To do: Reproduce the material from the line with "This screenshot has width=1000, height=640." to the line with "Image resolution: width=472", substituting "image" for "screenshot" and keeping everything else the same. Give only those lines, and omit the pictures.

Task input:
+---+
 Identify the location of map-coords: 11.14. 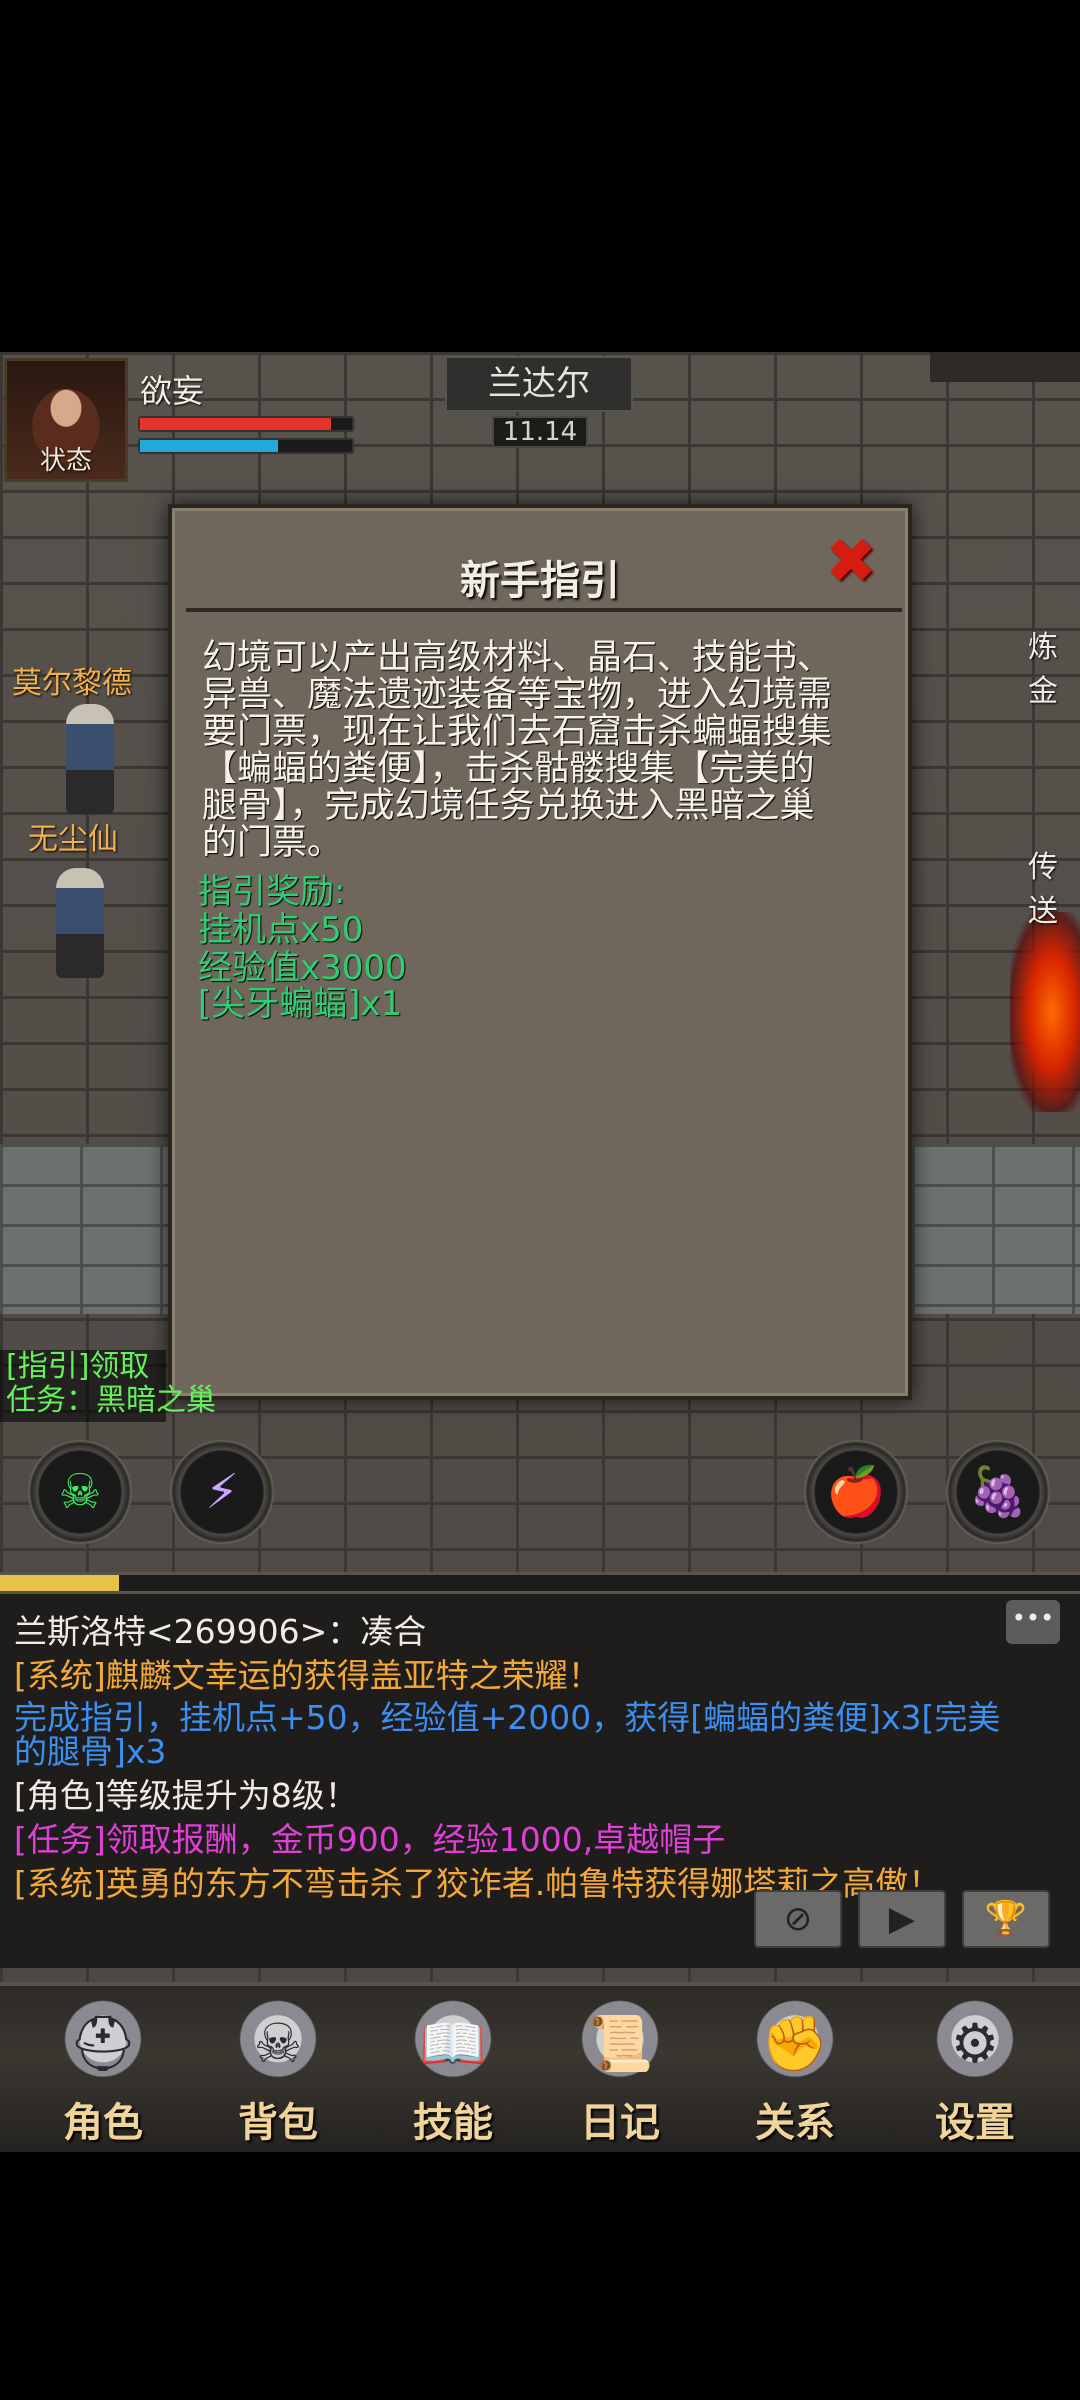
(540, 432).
+---+
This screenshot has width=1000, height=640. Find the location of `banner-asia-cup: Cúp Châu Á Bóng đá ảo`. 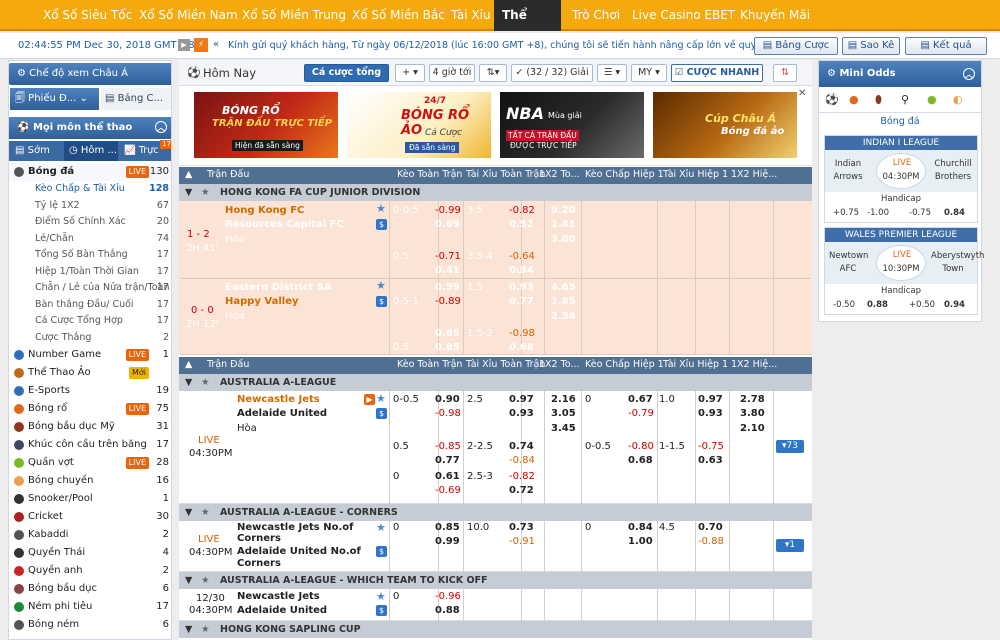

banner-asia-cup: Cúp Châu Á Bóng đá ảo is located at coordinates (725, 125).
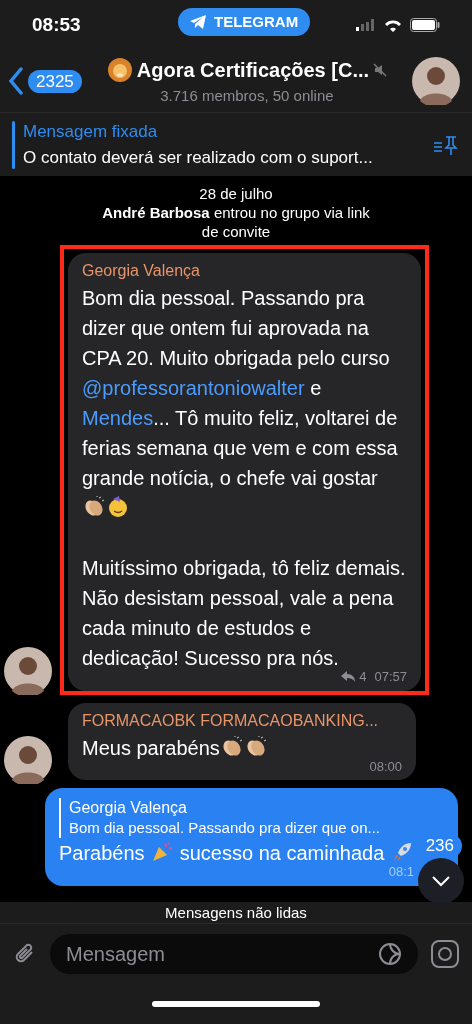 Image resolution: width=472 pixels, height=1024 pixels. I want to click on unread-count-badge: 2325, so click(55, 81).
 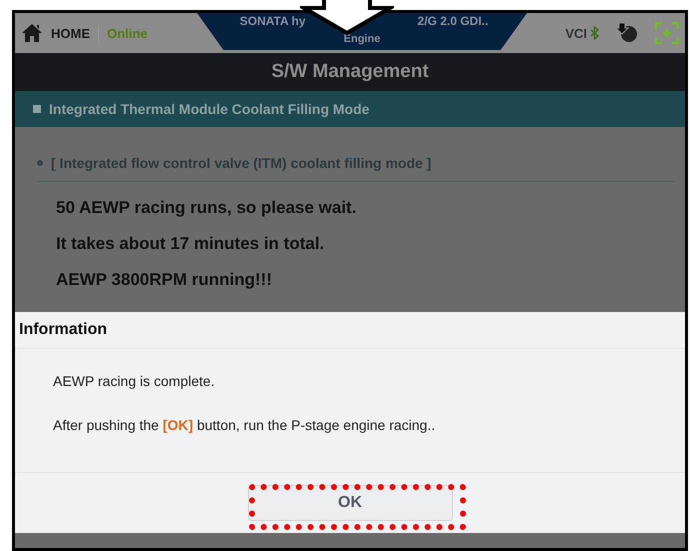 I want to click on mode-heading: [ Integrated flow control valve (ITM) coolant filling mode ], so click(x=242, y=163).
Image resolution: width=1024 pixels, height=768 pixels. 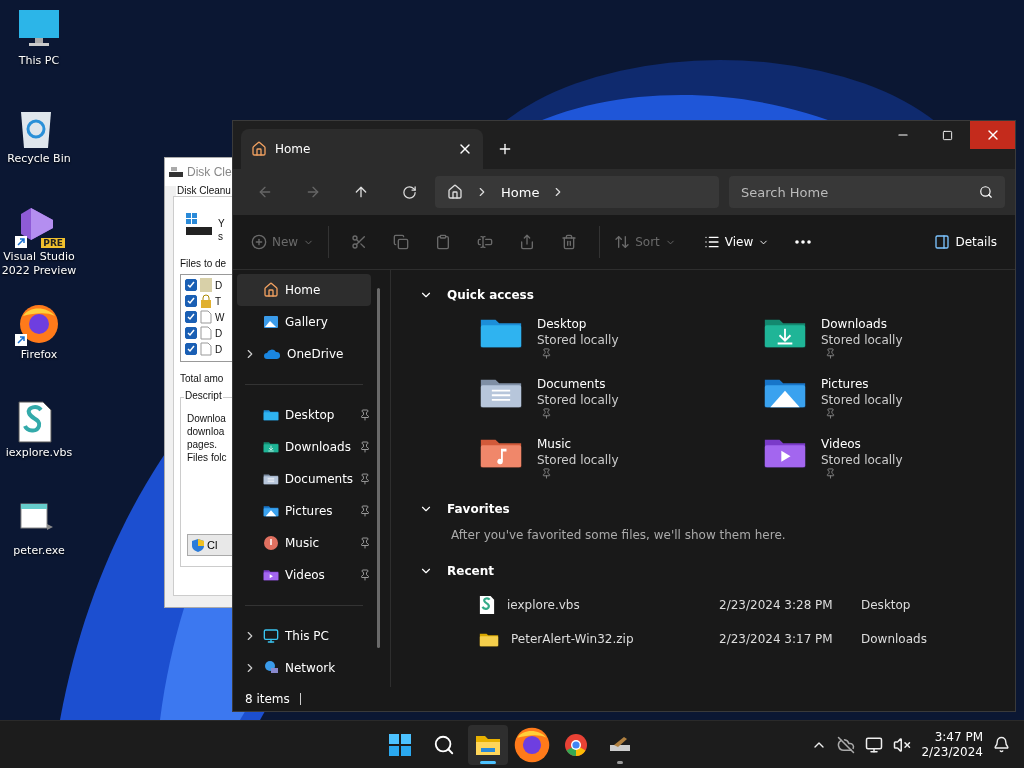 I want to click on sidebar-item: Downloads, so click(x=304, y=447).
+---+
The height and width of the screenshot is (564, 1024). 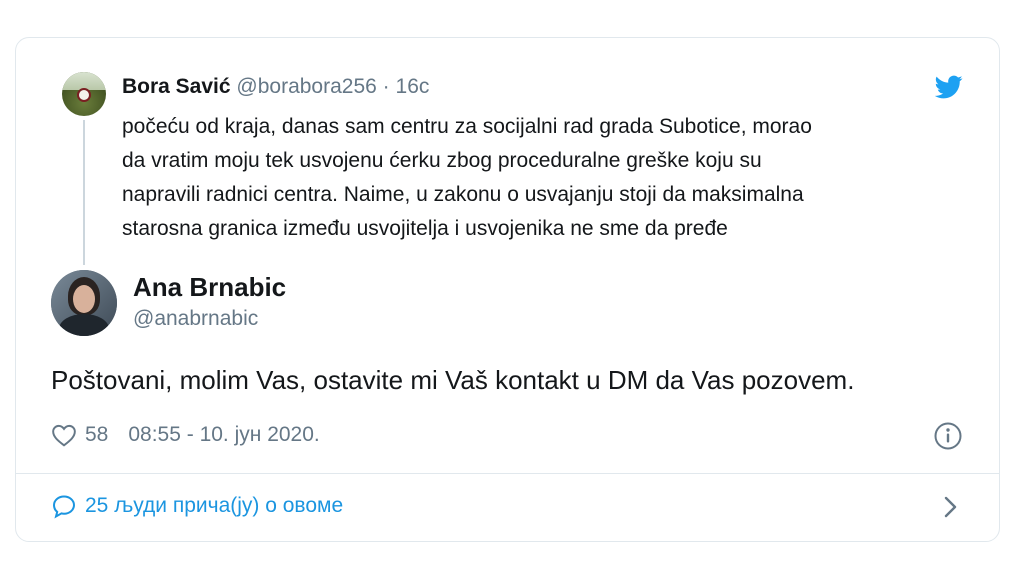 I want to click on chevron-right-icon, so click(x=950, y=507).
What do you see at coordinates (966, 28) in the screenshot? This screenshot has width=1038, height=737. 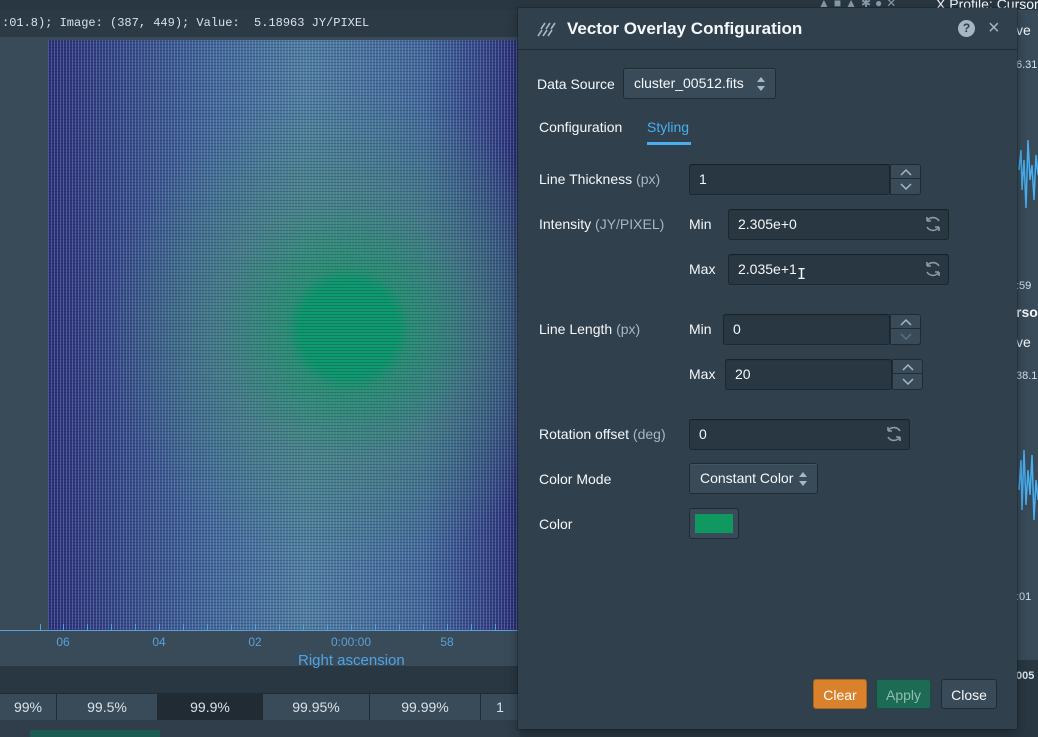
+---+
Result for this exercise:
This image has width=1000, height=640. Find the location of `banner-asia-cup: Cúp Châu Á Bóng đá ảo`. 

banner-asia-cup: Cúp Châu Á Bóng đá ảo is located at coordinates (725, 125).
 Image resolution: width=472 pixels, height=1024 pixels. I want to click on unread-count-badge: 2325, so click(55, 81).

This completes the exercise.